Bis auf Weißrussland lehnen alle Länder in Europa die Todesstrafe ab. Zudem liefern europäische Pharmafirmen den USA keine Stoffe für Giftinjektionen mehr. Die US-Behörden weichen daher auf kaum erprobte Giftmischungen aus - damit gibt es Probleme.

Wegen Engpässen bei den Medikamenten für Giftmischungen hat der US-Bundesstaat Ohio die Vollstreckung der Todesstrafe bis 2017 ausgesetzt. Die Hinrichtungen von zwölf Verurteilten seien verschoben worden, teilte die Strafvollzugsbehörde mit. Es sei in den vergangenen Jahren "außerordentlich schwierig" geworden, die nötigen Medikamente für die Giftcocktails zu beschaffen, erklärte die Behörde. Die Hinrichtungen würden ausgesetzt, um dafür mehr Zeit zu haben.

Die nächste Exekution in Ohio soll den Angaben zufolge nun im Januar 2017 stattfinden. Hingerichtet werden soll dann der Todeskandidat Ronald Phillips, der 1993 die dreijährige Tochter seiner Freundin vergewaltigt und totgeprügelt hatte. Die US-Behörden greifen zurzeit auf kaum erprobte Mischungen zurück, weil sich europäische Pharmafirmen weigern, das zuvor eingesetzte Betäubungsmittel Pentobarbital zu liefern.

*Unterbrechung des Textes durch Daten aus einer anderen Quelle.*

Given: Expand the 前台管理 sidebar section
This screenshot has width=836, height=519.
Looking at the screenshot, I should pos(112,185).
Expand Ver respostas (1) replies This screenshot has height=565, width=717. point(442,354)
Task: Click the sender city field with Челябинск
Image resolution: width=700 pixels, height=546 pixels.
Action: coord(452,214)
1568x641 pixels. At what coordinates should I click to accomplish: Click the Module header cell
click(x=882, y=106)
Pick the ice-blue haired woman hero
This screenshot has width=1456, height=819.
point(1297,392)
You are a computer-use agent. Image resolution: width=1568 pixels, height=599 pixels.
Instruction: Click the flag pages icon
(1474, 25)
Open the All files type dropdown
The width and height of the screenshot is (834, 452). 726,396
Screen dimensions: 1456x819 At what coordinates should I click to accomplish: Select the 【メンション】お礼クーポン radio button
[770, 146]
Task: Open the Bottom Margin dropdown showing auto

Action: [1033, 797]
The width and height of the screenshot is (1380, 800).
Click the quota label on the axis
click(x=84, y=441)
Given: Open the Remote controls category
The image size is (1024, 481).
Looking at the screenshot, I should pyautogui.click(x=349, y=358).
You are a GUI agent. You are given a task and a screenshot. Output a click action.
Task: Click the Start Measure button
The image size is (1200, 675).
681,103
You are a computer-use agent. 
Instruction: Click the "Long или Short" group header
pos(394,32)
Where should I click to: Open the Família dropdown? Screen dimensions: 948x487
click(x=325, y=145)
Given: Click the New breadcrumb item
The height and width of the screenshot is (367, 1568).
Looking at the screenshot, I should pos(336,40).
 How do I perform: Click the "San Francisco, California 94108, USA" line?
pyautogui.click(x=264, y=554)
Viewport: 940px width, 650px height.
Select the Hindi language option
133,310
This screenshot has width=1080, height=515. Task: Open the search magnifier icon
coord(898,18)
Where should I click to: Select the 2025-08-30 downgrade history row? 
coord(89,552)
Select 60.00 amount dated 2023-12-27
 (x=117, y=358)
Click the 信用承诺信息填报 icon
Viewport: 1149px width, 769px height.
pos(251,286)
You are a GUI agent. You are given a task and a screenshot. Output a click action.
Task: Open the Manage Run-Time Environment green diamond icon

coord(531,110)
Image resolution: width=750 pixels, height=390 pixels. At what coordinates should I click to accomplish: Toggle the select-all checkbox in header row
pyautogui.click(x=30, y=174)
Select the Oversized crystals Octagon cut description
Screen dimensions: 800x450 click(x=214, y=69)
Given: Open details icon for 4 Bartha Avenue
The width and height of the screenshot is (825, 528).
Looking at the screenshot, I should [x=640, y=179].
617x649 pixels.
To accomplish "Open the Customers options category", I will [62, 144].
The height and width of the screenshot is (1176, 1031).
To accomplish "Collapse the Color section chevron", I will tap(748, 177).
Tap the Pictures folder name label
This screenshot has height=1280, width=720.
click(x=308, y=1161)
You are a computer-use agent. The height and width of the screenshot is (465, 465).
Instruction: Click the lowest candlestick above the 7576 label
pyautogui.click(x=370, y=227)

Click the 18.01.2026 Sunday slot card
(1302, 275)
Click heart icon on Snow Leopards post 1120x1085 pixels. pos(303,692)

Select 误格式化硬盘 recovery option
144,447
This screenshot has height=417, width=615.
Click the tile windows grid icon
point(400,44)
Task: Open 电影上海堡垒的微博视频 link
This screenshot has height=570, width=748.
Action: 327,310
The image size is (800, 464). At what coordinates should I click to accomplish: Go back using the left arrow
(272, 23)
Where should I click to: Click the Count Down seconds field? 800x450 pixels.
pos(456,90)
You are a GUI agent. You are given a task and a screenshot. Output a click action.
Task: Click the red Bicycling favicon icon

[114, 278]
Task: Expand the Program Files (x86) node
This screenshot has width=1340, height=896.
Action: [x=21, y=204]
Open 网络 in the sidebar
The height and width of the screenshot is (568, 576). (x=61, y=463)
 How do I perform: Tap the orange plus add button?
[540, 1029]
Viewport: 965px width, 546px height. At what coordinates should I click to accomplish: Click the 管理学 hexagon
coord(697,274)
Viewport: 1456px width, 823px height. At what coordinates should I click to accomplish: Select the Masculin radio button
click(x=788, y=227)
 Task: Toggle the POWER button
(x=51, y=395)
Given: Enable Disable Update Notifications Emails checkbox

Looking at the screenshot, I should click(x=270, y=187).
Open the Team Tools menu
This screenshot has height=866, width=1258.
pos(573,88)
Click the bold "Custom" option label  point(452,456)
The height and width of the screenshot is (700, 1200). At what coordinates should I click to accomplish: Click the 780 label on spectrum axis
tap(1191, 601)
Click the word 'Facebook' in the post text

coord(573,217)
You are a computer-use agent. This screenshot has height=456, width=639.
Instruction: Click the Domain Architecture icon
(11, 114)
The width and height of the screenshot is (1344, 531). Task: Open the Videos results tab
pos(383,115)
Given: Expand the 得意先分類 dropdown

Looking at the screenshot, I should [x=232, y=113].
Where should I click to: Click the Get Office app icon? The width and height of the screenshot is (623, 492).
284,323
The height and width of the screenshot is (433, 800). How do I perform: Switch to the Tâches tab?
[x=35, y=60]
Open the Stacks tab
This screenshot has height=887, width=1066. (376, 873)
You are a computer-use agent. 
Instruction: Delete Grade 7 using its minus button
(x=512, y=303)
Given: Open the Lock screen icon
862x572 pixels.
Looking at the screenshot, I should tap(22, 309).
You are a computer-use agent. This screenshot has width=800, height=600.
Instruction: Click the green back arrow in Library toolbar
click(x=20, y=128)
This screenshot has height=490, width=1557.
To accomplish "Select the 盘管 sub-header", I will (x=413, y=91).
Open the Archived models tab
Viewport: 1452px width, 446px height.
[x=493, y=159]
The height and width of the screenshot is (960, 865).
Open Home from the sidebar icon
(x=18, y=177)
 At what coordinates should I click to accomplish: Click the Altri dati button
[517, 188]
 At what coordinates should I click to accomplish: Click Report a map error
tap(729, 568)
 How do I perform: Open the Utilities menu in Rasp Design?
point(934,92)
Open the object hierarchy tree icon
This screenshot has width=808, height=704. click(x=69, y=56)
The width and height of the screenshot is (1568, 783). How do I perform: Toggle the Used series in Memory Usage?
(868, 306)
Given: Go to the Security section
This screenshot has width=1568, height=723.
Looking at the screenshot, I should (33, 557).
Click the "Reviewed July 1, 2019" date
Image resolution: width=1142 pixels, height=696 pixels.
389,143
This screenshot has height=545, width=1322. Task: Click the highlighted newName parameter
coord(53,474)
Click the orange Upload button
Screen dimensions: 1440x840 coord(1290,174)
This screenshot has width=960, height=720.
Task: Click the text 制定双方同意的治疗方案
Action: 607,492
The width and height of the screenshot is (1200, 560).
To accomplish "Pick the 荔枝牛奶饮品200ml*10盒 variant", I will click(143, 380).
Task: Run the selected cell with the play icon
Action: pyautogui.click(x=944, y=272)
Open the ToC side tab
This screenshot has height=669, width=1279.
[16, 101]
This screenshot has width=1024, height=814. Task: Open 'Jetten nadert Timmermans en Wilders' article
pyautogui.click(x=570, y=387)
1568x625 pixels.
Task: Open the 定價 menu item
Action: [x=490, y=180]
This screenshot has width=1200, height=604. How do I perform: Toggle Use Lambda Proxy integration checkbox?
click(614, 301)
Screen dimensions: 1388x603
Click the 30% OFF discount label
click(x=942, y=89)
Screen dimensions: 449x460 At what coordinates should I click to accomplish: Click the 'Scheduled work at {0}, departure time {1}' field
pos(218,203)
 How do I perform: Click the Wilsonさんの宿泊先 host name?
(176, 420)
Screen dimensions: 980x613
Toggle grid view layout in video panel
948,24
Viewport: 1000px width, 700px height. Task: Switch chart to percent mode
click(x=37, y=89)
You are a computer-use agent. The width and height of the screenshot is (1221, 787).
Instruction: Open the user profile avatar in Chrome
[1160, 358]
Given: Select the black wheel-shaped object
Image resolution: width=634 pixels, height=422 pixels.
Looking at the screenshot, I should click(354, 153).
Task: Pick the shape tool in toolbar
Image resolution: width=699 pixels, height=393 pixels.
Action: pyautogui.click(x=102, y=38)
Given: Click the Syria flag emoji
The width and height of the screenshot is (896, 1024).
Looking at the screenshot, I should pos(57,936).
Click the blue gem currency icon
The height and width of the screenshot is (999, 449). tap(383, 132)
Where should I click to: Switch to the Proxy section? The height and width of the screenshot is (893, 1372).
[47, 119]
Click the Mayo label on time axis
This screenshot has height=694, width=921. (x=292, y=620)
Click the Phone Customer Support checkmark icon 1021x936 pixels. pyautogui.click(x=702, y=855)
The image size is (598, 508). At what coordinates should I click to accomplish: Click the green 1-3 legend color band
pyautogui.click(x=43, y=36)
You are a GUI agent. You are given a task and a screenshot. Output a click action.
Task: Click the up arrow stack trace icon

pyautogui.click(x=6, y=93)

Eine Reihe qualvoller Hinrichtungen hatte im vergangenen Jahr eine Debatte über die in den USA verwendeten Giftcocktails ausgelöst. So musste im April 2014 der verurteilte Straftäter Clayton Lockett nach einer Giftinjektion große Qualen erleiden: 43 Minuten rang er mit dem Tod, bevor er schließlich an einem Herzinfarkt starb.

Anfang Oktober wurden bereits mehrere Hinrichtungen in Arkansas von einem Richter gestoppt, nachdem neun Todeskandidaten eine Offenlegung der Zusammensetzung der Giftmischungen verlangt hatten. Der Richter urteilte, den Todeskandidaten dürfe nicht verschwiegen werden, mit welcher Giftmischung sie hingerichtet werden sollen.